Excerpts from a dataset

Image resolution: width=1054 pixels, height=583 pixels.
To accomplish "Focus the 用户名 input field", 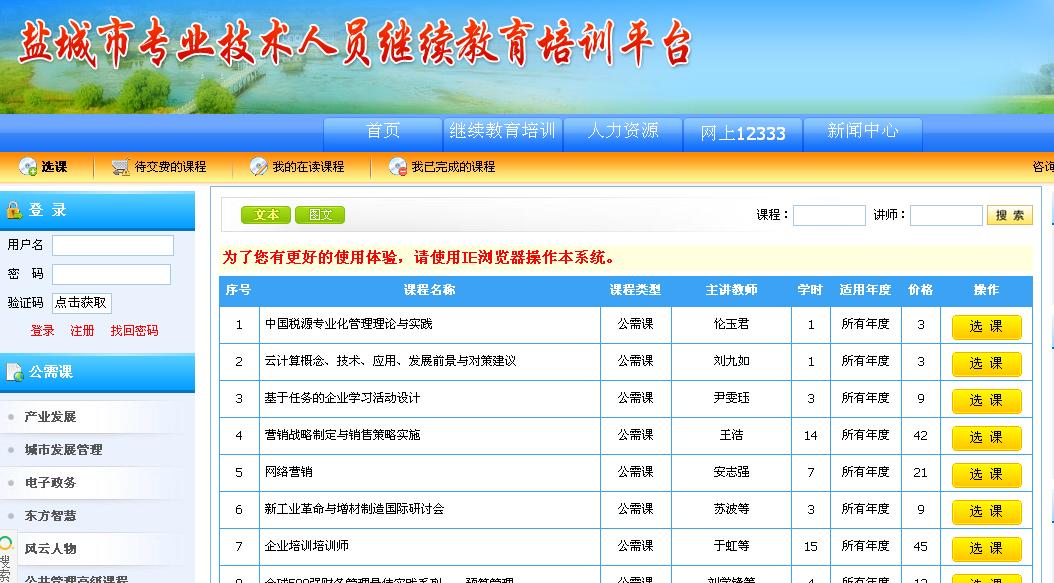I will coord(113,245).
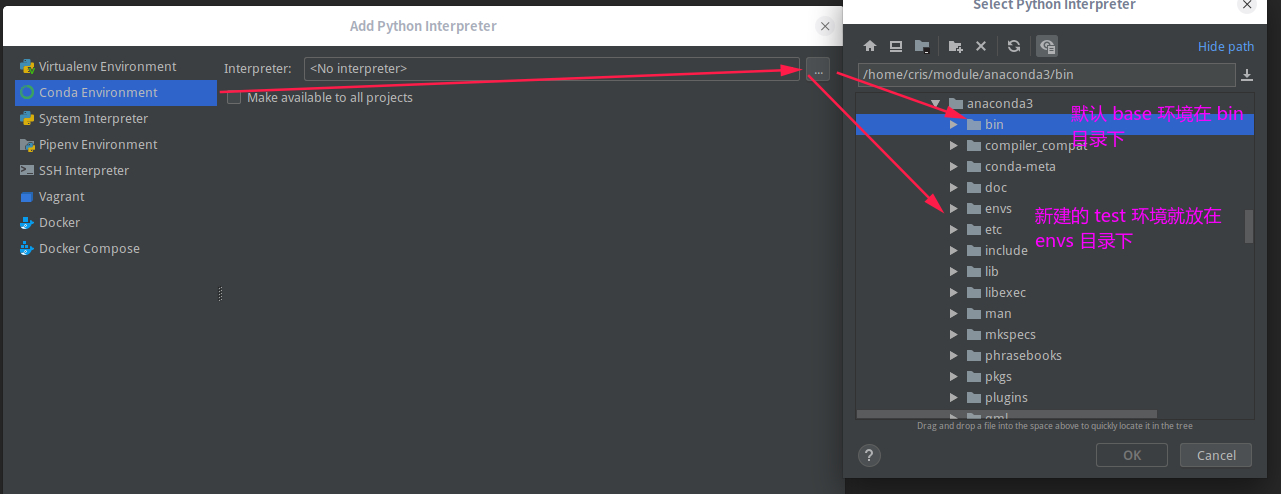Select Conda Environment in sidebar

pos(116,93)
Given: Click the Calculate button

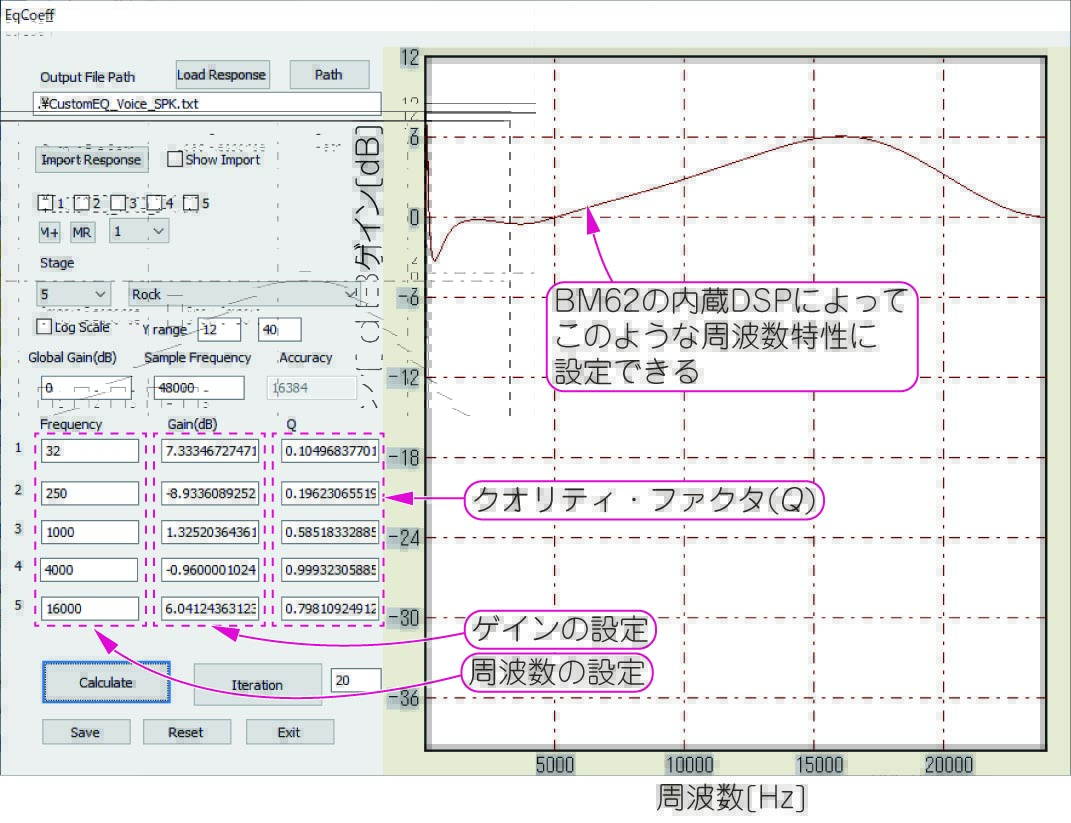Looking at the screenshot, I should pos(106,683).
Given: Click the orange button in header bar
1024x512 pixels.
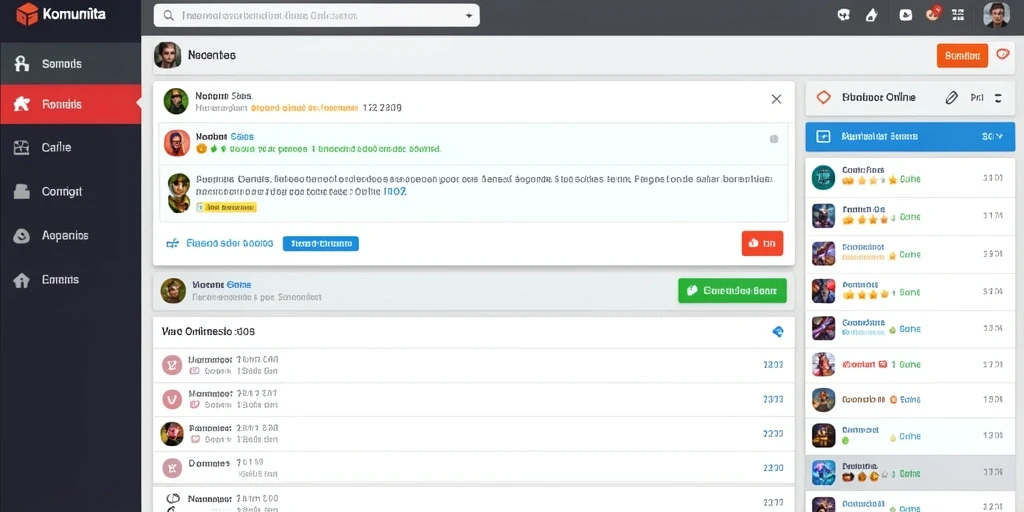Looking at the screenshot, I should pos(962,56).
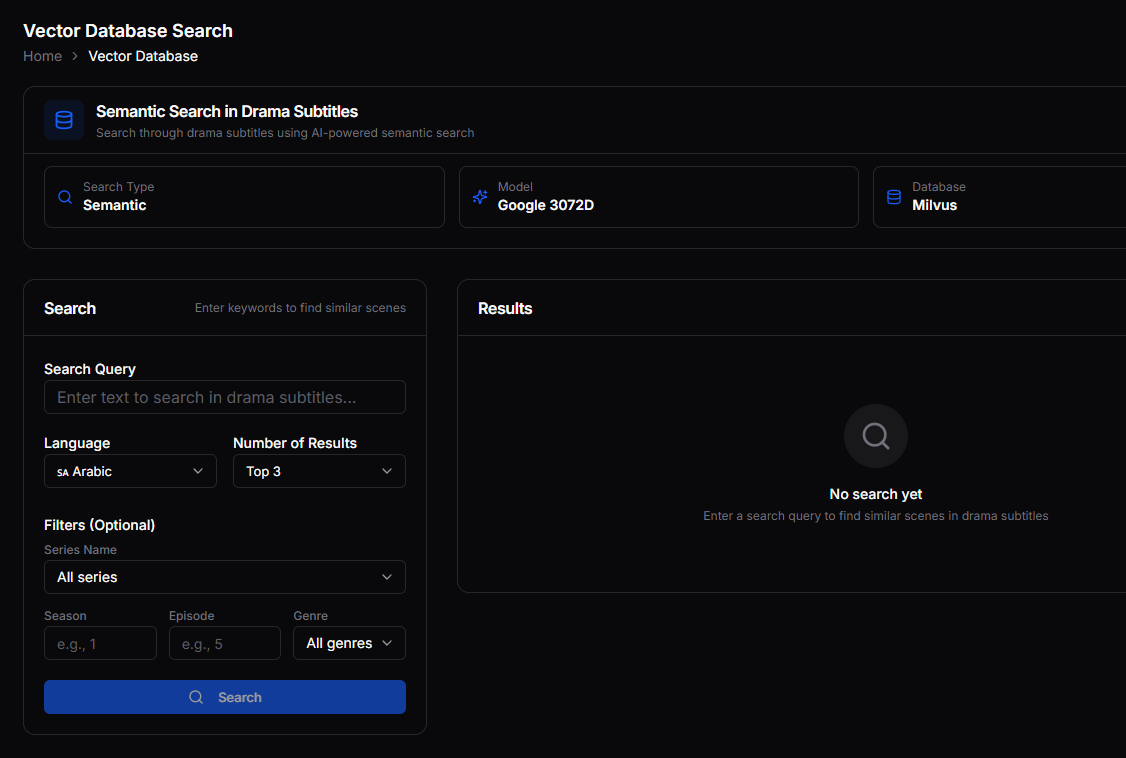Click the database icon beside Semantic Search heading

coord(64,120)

### Your task
Starting at the line that contains "Given: Click the orange button in header bar", write out every line through the end of the entries above exactly, and omit the pictures.

### Problem solution
Given: Click the orange button in header bar
1024x512 pixels.
Looking at the screenshot, I should pos(962,56).
Click the database icon beside Semantic Search heading

coord(64,120)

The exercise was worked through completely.